The Dream Limit

I began my poem in a manner that was both abrupt and uncompromising, as is my way, and with a great flourish of my pen I set the following words to paper, that they may lie there, sullenly and insultingly, for perpetuity. And as I wrote these words I knew beyond any doubt that this was to be my magnum opus, the work that I will be remembered for. If I am to be remembered for anything it will be this…

 

We were taught this life of solemn stupidity (I began), and so shall we continue it. So shall we continue with courage and conviction, with great glee and alacrity, taking no head of the seething doubts and dark misgivings that gather in their swirling multitudes in the shadowy recesses of our minds.

 

We were instructed – with the greatest of care – in the ways of solemn stupidity by our elders and betters who sought to obtain redemption for themselves this way, believing – as they did believe – that heaven would look down favourably upon them, if only they could ensure the perpetuation of the Sacred Nonsense.

 

So it was therefore that we learnt the ways of our venerable forefathers, that we might make these ways our own, and cherish them as they did cherish them.
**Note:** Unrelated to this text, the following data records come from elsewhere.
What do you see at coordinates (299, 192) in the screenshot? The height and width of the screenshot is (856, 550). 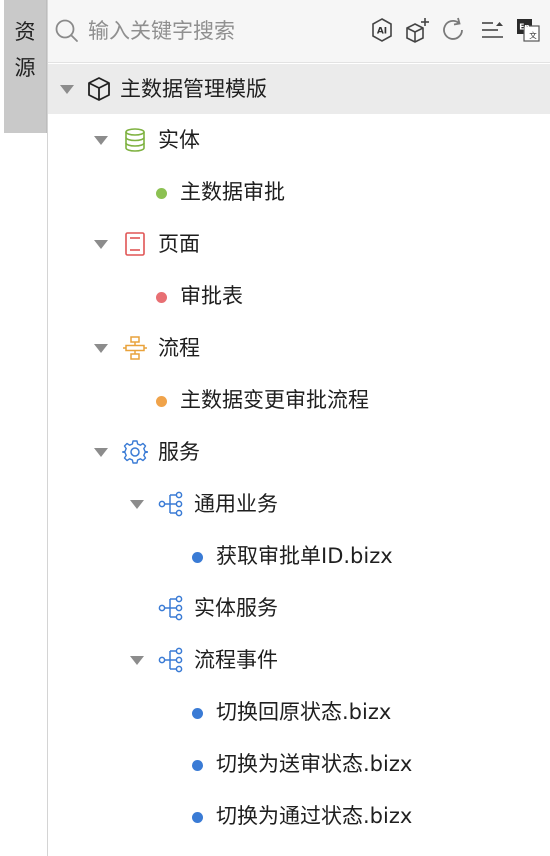 I see `tree-node-entity-item: 主数据审批` at bounding box center [299, 192].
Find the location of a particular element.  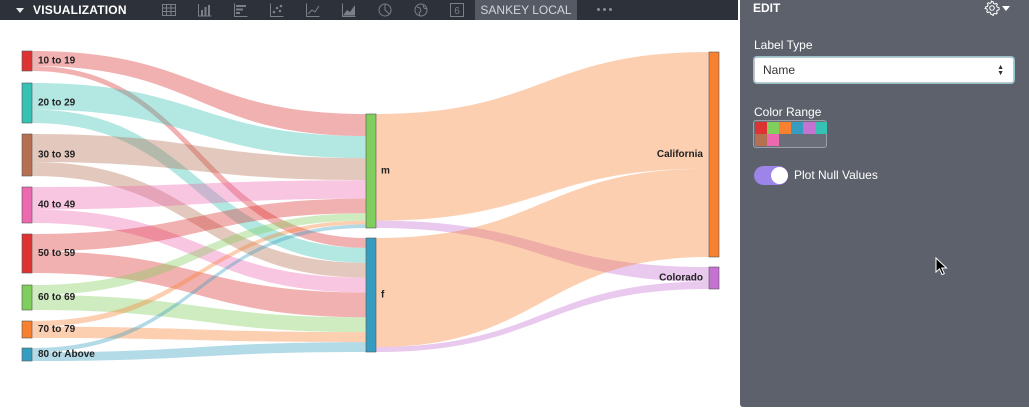

single-value-icon: 6 is located at coordinates (457, 10).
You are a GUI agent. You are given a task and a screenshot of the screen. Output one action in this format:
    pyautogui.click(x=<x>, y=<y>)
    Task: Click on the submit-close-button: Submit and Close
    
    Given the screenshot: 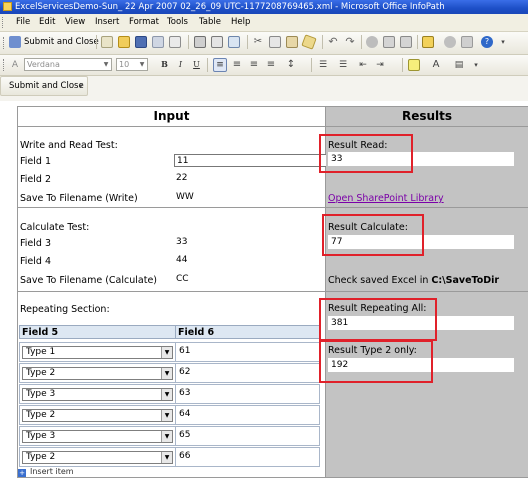 What is the action you would take?
    pyautogui.click(x=62, y=42)
    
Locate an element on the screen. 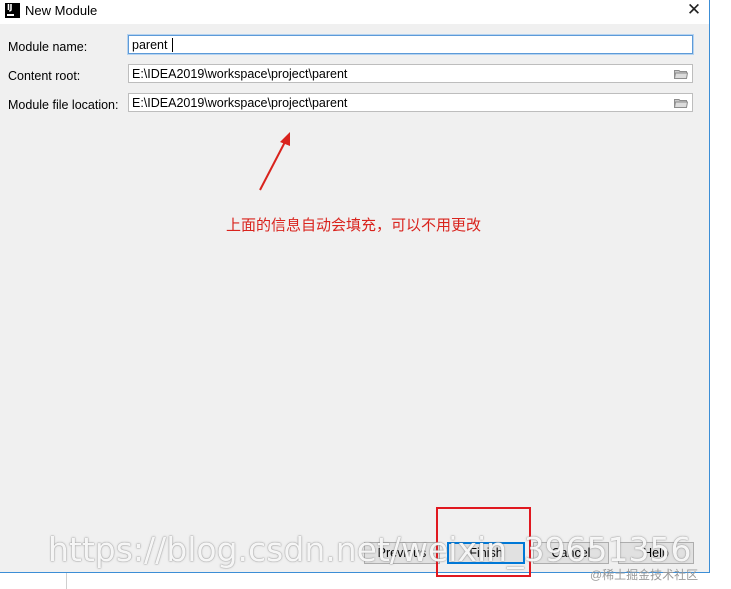 This screenshot has width=731, height=589. background is located at coordinates (720, 294).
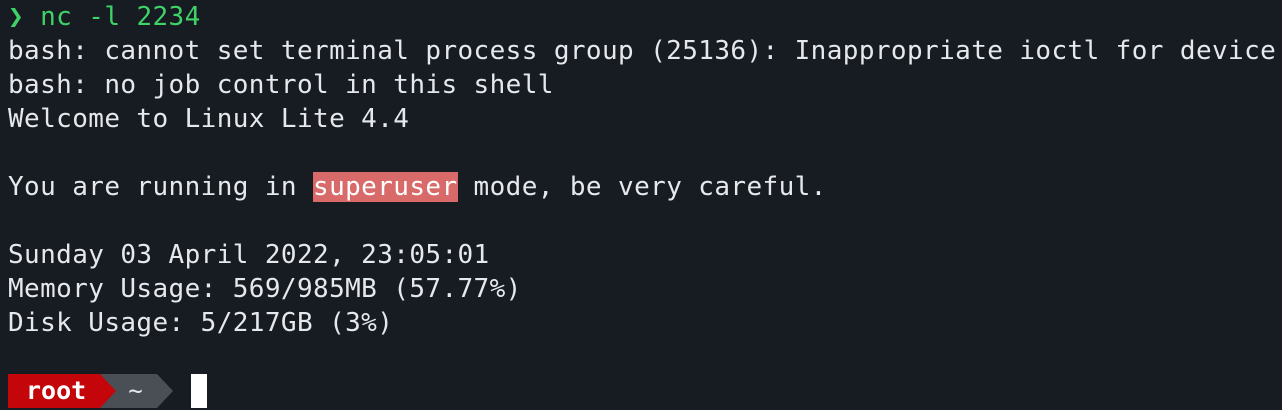 This screenshot has height=410, width=1282. I want to click on output-line-disk: Disk Usage: 5/217GB (3%), so click(201, 323).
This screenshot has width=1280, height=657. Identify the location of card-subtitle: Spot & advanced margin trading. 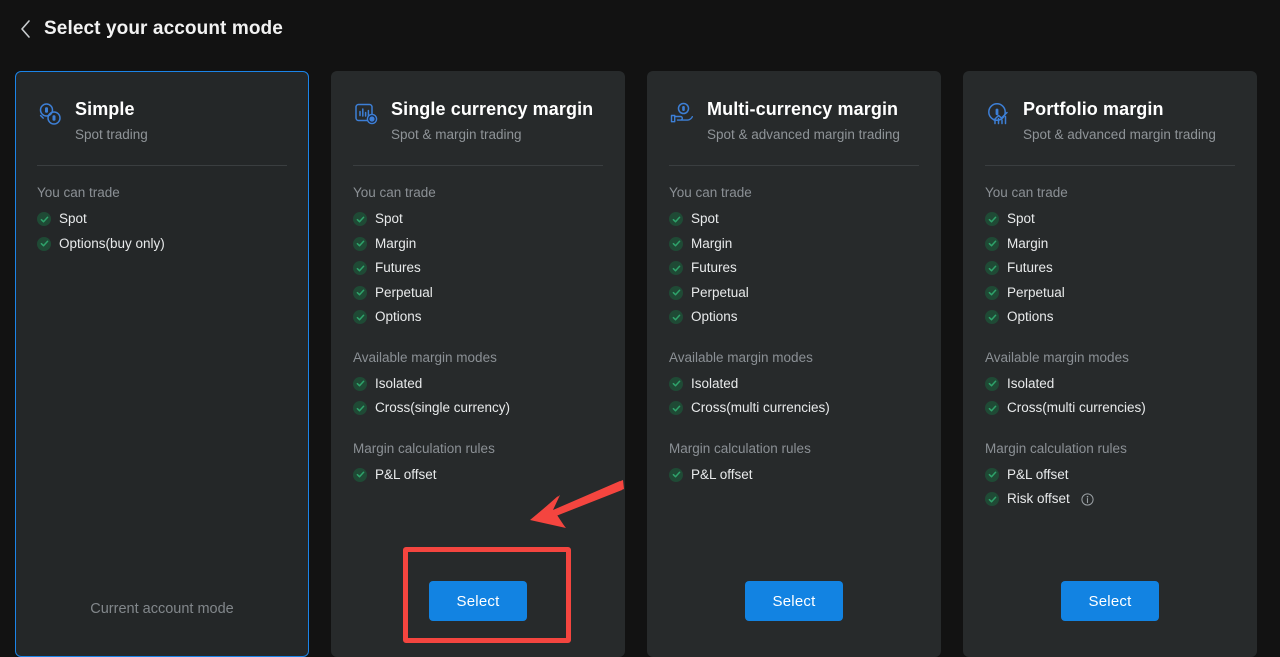
(804, 134).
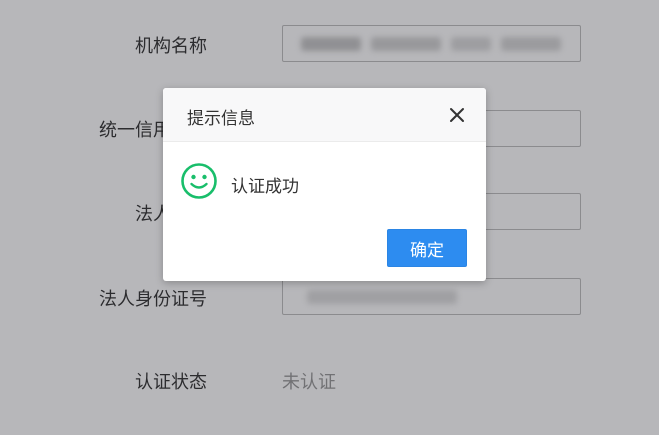 The height and width of the screenshot is (435, 659). I want to click on smile-icon, so click(199, 181).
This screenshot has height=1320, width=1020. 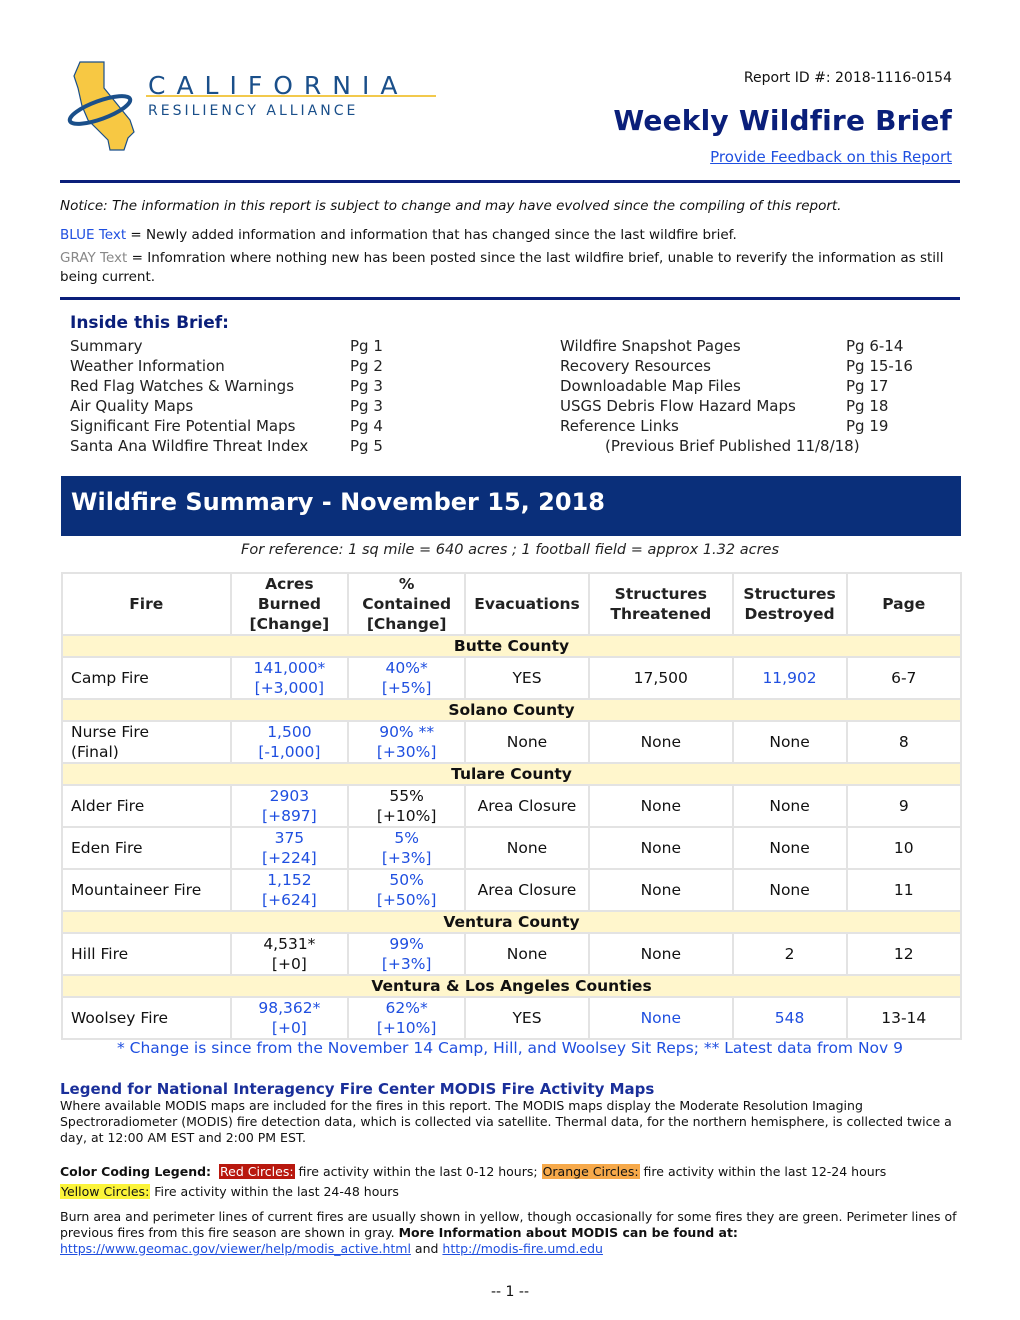 I want to click on toc-item: Santa Ana Wildfire Threat Index Pg 5, so click(x=270, y=446).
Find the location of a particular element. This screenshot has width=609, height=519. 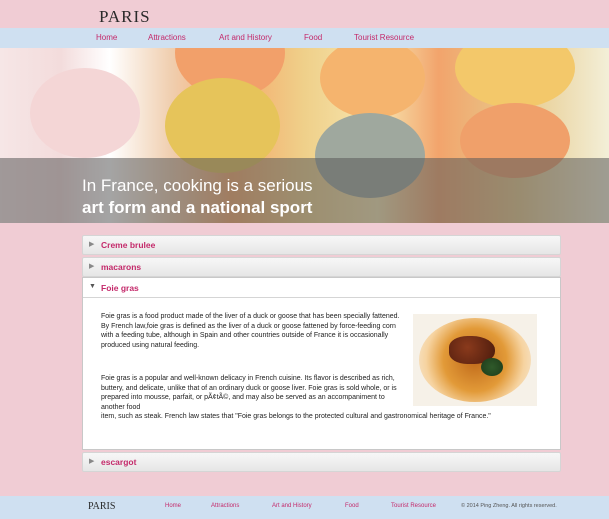

garnish-image-part is located at coordinates (492, 367).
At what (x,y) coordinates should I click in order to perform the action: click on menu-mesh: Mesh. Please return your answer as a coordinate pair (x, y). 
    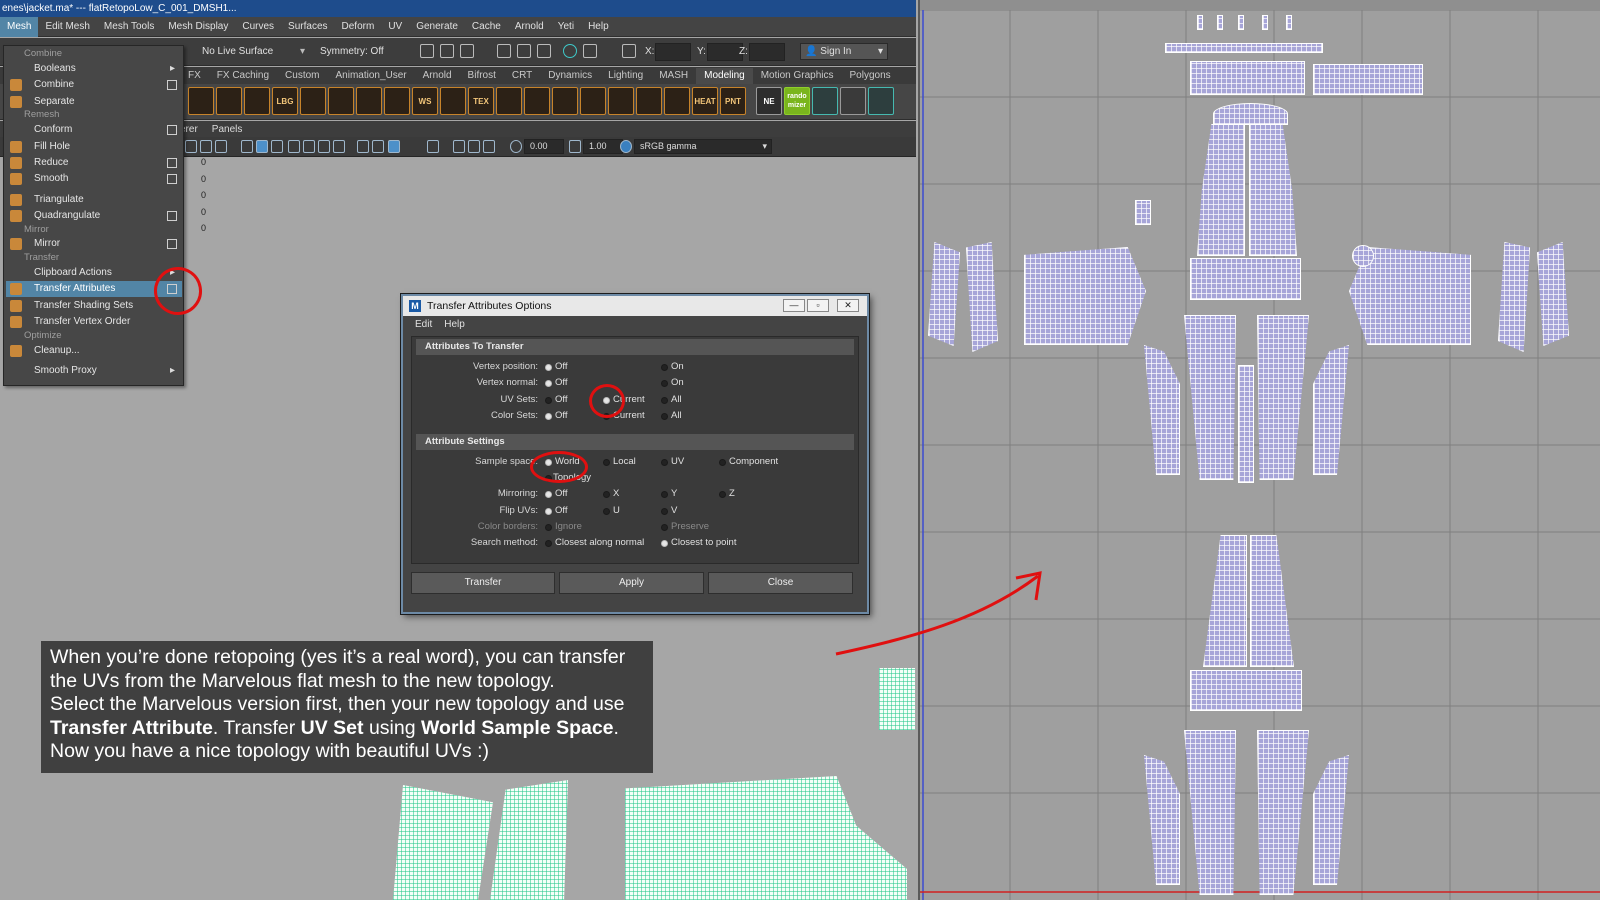
    Looking at the image, I should click on (20, 26).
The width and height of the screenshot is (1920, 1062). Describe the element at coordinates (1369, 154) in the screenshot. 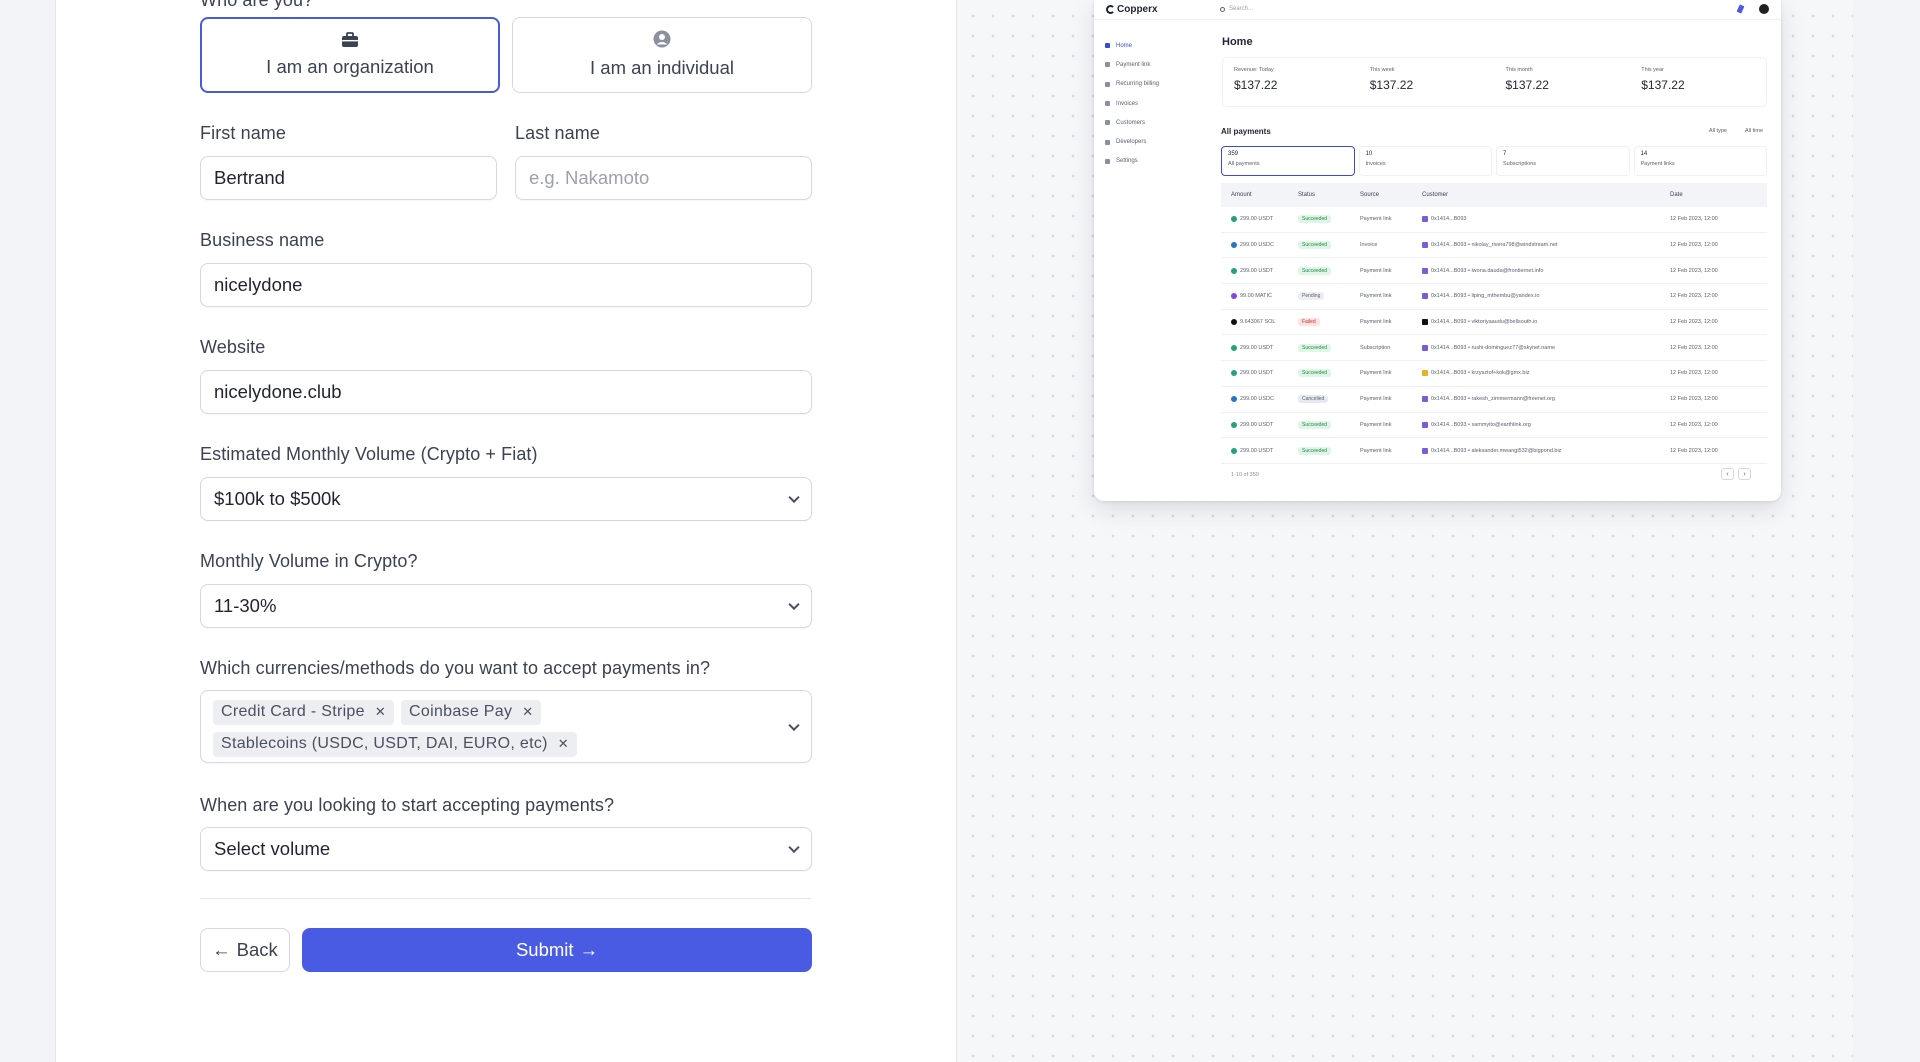

I see `tab-count: 10` at that location.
We learned the ways of our forefathers that we might continue their legacy and continue – as they did – to bring endless misfortune to this poor sad abused world of ours.

 

This is how we prove our loyalty in an indifferent age you see – this is how we prove our worth in an age which no longer respects the baroque and phantasmagorical foolishness of the past. This is how we show our mettle in an uncertain age, in this treacherous age of decay and sorrow when so many deadly forces are ranged against us…

 

How well we learned our lesson, I reflect – we learned it better than our teachers had any right to expect. We learned it too well of course and that is the whole problem right there – in our keenness to learn we had made the classic mistake: We made the mistake of giving up our own lives so that our long-dead forefathers might live again…

 

I grew tired then, exhausted by the effort needed to give birth to a poem of this extreme epic nature. I grew tired and because of my tiredness I fell into a deep sleep. I fell into a deep and troubled sleep and in my sleep I dreamt wildly of all the many galaxies that there are out there spinning silently in space, and of all of the multitudinously different and varied things that are going on in them. And as a result of all this fervent dreaming activity when I awoke I found that I was one hundred times more exhausted than I had been before ever falling asleep.

 

I was deathly pale and drawn as a result of all that I had seen and my hand shook so badly I could hardly hold my pen. It was only a matter of time before the Dream Police came knocking on my door, I realised – I had tripped their wire and so now they would be on my case for exceeding the dream limit.